Framed even features that other mainstay of ‘70s crime fiction: the downer ending. Not in the “everyone dies” fashion, but more so in an ironic sort of defeatism. The last chapter jumps into third-person and tells us of a man killing off a few cops who are guarding someone in protective custody, someone who is serving as a witness against the mob. The assassin then drowns the witness himself in the ocean. While he is never named, it is implied that the assassin is Ron, who post-vengeance has taken a job with old prison pal Sal Viccarone, who at novel’s end offered him a job in the Syndicate. The irony being that Ron has spent the novel fighting hitmen who blindly followed orders, killing without care, and now he himself has become one of them.

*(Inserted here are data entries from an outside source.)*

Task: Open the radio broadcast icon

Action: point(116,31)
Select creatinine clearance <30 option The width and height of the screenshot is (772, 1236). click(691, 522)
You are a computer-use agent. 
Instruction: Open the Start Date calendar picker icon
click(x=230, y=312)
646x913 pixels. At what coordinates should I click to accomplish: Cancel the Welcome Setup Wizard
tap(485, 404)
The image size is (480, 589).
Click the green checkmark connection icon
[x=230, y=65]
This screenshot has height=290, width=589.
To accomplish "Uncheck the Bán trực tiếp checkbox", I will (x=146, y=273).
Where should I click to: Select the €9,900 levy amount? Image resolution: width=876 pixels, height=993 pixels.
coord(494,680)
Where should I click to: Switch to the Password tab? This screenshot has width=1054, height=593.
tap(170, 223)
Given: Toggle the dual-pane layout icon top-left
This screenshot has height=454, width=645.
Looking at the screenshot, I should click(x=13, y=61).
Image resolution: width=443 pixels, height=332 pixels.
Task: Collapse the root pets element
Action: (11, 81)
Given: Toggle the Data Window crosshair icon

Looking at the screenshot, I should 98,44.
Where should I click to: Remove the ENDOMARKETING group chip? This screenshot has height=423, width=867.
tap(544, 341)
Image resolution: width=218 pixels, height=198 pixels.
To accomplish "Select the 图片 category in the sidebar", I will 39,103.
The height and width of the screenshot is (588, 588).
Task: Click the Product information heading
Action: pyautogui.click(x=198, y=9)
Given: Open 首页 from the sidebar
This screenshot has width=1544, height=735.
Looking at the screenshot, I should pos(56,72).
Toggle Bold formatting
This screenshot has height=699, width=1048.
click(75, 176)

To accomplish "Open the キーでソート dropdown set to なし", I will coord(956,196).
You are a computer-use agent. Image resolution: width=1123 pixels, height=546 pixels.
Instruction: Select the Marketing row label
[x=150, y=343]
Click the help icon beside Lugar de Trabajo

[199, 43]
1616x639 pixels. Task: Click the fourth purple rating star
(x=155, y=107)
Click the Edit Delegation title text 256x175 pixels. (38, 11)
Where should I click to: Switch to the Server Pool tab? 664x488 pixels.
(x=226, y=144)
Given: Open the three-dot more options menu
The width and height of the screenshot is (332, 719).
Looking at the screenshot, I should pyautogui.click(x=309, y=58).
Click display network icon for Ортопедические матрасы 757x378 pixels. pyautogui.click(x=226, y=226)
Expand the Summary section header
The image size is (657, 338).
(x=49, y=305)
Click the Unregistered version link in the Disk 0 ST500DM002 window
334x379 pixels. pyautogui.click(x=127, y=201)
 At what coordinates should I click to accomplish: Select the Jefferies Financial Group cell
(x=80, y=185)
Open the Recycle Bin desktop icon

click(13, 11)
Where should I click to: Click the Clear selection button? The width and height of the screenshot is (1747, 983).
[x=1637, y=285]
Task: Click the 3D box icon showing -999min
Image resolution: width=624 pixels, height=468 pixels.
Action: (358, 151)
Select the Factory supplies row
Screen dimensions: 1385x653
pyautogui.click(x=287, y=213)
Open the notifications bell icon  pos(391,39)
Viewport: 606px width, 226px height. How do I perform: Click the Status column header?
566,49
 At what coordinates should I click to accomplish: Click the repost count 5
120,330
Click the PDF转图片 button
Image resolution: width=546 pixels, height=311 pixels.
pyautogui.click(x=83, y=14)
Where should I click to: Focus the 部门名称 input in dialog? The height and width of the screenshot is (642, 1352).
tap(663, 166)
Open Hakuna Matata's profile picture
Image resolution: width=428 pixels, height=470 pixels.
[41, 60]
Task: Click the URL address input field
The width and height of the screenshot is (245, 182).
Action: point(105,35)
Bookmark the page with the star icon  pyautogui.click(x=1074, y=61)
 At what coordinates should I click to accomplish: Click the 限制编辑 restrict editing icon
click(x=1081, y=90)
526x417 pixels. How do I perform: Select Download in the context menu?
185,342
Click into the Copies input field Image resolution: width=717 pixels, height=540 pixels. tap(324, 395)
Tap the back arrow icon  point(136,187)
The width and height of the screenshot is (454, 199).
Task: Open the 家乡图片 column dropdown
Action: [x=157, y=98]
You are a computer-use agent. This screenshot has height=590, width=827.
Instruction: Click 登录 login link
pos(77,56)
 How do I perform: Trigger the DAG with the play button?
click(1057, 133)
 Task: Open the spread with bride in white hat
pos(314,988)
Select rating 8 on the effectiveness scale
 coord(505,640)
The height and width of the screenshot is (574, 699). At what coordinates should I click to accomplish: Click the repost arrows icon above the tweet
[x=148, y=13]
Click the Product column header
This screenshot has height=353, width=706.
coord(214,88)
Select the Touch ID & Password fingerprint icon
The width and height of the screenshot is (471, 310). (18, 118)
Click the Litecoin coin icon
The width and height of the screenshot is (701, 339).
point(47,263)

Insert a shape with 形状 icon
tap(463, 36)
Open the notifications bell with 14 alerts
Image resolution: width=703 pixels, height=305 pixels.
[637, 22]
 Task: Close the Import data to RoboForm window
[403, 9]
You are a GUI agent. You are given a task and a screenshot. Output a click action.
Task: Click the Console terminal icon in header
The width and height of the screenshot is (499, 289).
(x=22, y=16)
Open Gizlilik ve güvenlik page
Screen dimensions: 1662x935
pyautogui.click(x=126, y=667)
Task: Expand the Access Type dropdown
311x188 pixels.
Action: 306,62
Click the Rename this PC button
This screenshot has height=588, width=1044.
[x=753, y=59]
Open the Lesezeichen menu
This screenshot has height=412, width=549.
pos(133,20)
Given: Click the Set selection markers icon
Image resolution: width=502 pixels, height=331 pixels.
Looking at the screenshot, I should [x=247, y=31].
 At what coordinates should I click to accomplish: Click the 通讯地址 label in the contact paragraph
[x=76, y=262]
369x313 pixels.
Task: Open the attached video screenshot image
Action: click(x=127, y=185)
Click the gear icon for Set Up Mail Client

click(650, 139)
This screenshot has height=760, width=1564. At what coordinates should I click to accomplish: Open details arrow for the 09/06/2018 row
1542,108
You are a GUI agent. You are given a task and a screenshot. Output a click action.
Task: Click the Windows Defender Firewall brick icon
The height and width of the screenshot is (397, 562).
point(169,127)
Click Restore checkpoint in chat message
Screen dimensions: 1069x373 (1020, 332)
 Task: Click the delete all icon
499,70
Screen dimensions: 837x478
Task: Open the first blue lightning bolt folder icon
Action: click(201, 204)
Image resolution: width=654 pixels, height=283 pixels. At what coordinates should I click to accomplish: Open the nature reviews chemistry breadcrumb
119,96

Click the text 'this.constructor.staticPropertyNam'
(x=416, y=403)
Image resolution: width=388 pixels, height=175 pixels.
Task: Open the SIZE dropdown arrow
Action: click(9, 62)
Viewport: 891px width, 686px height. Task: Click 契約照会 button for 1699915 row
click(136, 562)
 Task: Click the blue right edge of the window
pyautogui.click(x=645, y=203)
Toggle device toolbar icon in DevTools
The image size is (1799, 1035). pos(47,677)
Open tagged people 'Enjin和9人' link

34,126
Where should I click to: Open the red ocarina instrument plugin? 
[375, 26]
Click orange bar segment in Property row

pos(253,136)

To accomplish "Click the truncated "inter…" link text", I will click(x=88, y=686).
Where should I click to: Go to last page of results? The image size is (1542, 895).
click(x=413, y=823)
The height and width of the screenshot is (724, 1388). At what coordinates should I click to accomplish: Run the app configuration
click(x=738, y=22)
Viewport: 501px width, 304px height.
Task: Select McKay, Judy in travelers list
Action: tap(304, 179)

All told, Framed is damn great. There’s a level of introspection that is skillfully worked into the narrative, never slowing it down, just enough to give it an extra dramatic boost. It also has an assortment of memorable characters, and the brutal violence goes beyond some of the men’s adventure novels of the era. About the only misstep is the cover, which is cool enough, but I figure is recycled from something else, as it has nothing to do with the novel. That sunglasses-wearing dude in the snazzy suit sure isn’t Ron Lewis, and the array of profiles behind him doesn’t bear much relation to the characters in the book – I mean, the guy in the hat at the center appears to be Chinese or something, and there isn’t a single Asian in Framed.
As for the film, Framed came out in 1975, but it’s copyright ‘74; Powers’s and Misenheimer’s novel is credited, but they did not write the script. The movie is much inferior to the novel. Joe Don Baker stars as Ron, and admittedly I didn’t picture Baker as the protagonist when reading the novel, but then I can’t think of a single novel in which I ever have. (I still think he made for the best onscreen Felix Leiter though – I mean, at least Baker’s from Texas!). Ron is more fleshed out in the movie, though I feel this detracts from his cipher-like nature in the novel. “I’m a gambler,” he helpfully exposits in the first few moments of the film, and he’s more of a bumbling redneck than the stone cold badass of the book.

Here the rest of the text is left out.